REFERENDA - ARIZONA

Molera v. Reagan

Supreme Court of Arizona - October 26, 2018 - 245 Ariz. 291 - 428 P.3d 490 - 802 Ariz. Adv. Rep. 15

Objectors brought special action seeking to invalidate initiative that would have increased K-12 education funding and raise certain income tax rates to support it, and committee that filed the proposed initiative filed a cross-complaint challenging the constitutionality of statute that required strict compliance with constitutional and statutory requirements for statewide initiatives.

The Superior Court ruled the statute unconstitutional, and concluded the initiative was eligible for the ballot. Objectors appealed.

The Supreme Court of Arizona held that:

Tax indexing changes omitted from ballot initiative description that would have increased K-12 education funding and raised certain income tax rates to support it constituted “principal” provisions, and thus, their omission rendered the initiative invalid, and disqualified the measure from the ballot; the change indexing would have imposed tax increases on most Arizona taxpayers rather than only the state’s wealthiest taxpayers, as the description suggested, which created a significant risk of confusion or unfairness, and could materially impact whether a person would have signed the petition.

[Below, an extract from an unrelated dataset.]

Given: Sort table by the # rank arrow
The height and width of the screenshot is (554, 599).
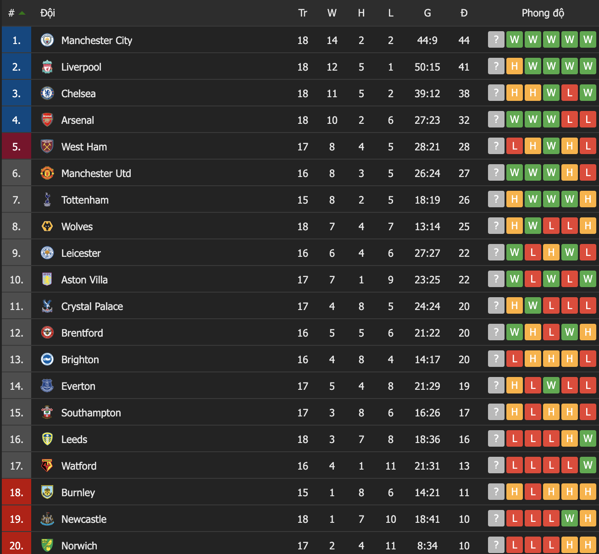Looking at the screenshot, I should (22, 13).
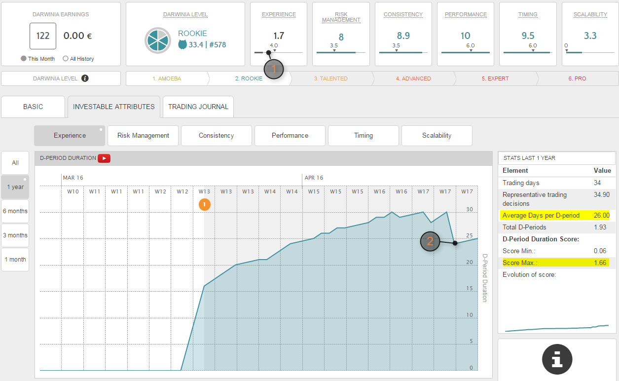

With regard to initiative petition to increase K-12 education funding and raise certain income tax rates to support it, the petition’s description of the tax increase on wealthy taxpayers created a significant danger of confusion, rendering the initiative invalid; the petition description stated that the measure would increase taxes on wealthy Arizonans by 3.46% and 4.46%, which on its face seemed modest, but the affected tax rates would actually increase by 76% and 98% respectively, a difference that would materially affect whether a person would be willing to sign the petition.